Friction solide sur des supports... pas très solides

Résultats scientifiques écologie évolutive & Biodiversité

Les lois de la friction solide supposent que les corps en présence sont effectivement solides. En observant des fourmis à la surface de milieux sablonneux, des chercheurs ont posé la question de leur validité dans le cas de milieux partiellement solides.
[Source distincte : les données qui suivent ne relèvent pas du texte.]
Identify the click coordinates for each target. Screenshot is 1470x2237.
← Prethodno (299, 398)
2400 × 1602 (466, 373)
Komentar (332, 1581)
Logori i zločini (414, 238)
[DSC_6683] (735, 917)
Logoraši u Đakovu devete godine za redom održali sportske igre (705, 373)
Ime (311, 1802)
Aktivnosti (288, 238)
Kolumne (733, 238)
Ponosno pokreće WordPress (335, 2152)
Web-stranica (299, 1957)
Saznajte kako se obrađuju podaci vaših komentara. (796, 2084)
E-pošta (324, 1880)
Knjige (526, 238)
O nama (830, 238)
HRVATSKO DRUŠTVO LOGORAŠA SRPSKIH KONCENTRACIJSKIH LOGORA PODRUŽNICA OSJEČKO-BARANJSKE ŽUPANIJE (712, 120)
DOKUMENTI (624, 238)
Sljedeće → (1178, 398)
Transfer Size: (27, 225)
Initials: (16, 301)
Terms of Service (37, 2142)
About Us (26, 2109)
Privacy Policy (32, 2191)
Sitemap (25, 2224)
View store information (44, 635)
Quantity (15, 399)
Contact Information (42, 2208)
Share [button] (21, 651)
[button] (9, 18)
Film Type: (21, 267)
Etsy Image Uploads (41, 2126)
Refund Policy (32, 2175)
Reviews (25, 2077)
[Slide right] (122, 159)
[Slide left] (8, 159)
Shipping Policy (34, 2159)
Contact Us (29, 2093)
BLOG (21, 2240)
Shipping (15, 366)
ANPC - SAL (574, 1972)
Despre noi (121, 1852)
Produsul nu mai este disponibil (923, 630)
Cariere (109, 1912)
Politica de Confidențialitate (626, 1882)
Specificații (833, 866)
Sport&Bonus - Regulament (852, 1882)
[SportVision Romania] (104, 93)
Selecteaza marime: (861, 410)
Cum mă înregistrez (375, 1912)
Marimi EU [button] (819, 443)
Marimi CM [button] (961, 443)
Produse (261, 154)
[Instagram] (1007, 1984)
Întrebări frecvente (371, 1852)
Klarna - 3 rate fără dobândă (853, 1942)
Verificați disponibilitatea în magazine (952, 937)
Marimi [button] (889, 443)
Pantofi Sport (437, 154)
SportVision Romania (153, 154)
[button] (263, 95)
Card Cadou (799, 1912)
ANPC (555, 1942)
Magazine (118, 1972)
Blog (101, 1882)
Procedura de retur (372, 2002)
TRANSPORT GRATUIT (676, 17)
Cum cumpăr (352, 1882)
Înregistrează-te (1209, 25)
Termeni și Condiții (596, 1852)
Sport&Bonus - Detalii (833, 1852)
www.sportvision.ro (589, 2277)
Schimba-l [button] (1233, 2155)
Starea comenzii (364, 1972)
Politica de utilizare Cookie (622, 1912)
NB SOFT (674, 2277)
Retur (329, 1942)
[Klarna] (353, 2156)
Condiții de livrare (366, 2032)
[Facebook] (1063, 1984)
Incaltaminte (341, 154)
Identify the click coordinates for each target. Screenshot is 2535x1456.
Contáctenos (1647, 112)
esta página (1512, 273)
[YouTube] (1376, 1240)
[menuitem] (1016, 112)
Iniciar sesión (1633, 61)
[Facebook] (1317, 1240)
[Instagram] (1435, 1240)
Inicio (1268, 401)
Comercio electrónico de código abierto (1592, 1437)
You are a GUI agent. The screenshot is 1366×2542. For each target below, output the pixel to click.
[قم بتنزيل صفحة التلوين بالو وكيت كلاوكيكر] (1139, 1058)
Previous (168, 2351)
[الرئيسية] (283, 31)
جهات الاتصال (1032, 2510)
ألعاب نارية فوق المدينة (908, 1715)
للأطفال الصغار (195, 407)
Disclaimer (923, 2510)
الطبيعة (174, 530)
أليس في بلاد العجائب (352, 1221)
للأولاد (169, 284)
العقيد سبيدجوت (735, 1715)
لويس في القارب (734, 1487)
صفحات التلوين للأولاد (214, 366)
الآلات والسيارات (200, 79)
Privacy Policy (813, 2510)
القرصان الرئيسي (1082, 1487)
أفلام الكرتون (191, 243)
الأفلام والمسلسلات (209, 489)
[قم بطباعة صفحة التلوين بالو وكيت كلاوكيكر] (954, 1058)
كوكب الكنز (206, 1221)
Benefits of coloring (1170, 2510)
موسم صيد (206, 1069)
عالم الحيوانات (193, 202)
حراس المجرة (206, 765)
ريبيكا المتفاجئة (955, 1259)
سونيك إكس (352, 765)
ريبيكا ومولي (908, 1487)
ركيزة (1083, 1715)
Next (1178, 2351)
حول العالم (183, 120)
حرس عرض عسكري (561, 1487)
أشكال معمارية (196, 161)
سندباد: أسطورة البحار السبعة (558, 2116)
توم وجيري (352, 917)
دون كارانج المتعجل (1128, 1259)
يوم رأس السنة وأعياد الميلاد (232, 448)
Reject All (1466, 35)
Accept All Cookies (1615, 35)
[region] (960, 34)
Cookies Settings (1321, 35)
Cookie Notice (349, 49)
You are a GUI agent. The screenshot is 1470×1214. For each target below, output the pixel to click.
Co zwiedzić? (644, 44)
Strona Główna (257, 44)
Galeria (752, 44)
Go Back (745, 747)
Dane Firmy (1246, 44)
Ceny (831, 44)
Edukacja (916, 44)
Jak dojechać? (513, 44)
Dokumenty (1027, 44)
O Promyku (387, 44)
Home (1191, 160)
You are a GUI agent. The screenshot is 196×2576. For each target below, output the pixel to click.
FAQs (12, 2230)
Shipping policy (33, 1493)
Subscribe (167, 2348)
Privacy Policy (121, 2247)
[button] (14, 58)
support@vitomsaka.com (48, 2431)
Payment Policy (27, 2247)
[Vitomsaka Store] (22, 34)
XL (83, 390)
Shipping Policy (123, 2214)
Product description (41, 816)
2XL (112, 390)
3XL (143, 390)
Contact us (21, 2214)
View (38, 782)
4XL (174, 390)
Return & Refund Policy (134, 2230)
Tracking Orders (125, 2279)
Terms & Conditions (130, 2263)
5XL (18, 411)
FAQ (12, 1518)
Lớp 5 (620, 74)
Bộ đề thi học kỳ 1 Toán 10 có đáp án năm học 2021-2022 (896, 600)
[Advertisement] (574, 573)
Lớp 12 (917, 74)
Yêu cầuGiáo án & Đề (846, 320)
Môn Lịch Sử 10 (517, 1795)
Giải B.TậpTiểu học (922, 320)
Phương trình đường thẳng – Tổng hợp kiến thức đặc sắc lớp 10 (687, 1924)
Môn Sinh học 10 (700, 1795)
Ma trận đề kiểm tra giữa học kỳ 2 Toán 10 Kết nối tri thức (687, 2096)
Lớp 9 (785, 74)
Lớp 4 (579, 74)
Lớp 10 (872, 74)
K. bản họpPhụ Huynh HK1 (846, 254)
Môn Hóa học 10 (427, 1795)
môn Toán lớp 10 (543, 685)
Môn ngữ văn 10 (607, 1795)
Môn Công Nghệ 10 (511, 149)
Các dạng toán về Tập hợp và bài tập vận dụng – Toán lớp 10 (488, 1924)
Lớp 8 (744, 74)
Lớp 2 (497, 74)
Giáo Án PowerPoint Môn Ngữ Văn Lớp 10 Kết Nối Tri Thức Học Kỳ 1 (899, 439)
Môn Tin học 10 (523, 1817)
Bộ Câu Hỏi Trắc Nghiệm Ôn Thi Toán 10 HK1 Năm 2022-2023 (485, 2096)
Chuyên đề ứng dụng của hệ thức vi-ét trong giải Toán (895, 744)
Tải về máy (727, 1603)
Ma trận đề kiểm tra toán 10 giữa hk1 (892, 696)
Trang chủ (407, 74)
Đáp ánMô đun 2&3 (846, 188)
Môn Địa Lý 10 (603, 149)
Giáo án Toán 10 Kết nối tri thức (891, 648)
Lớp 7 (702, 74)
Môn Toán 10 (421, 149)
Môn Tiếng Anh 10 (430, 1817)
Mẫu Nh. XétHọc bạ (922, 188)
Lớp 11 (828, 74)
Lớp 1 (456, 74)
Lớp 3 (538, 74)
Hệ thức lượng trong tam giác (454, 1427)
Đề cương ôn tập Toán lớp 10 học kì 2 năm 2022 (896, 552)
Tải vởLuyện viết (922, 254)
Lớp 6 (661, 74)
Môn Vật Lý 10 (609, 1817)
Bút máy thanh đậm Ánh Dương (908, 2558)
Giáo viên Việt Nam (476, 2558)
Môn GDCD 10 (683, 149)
Le point de départ de cette étude est entomologique. La larve de fourmilion construit un piège en forme d’entonnoir dans les sols sablonneux. Des fourmis qui chutent dans ce piège sont incapables de remonter la pente, et servent de proies à la larve. Cependant, des fourmis légères ou lourdes ont bien plus de chances de s’en échapper que des fourmis de tailles intermédiaires. Pourquoi ? Pour simplifier au maximum ce problème, les chercheurs ont simplement déposé de petits objets à la surface de milieux granulaires inclinés. En fonction de la masse des objets et de l’inclinaison, ils peuvent glisser sans s’arrêter, ou au contraire, s’arrêter après un bref déplacement. Comme attendu, plus la surface est inclinée, plus la tendance à glisser est importante. Mais cette tendance dépend de la pression appliquée par l’objet sur son support. La force de friction ne suit donc pas la loi d’Amontons-Coulomb, qui stipule que le coefficient de friction est indépendant de la pression.

Un milieu granulaire n’est pas un solide usuel : dès lors que des efforts mécaniques lui sont appliqués, il a tendance à s’écouler. Si l’objet déposé est très léger, le milieu n’est pas déstabilisé. S’il est un peu plus lourd, le matériau granulaire se fluidifie sous son poids. L’objet ne repose alors plus sur un solide, mais sur un matériau partiellement fluide. Cette zone fluidifiée se comporte donc comme un lubrifiant, réduisant ainsi la friction. Si l’objet déposé est encore plus lourd, les déformations des matériaux granulaires deviennent très importantes. Il se forme alors des bourrelets de matières devant les objets, ce qui augmente la friction.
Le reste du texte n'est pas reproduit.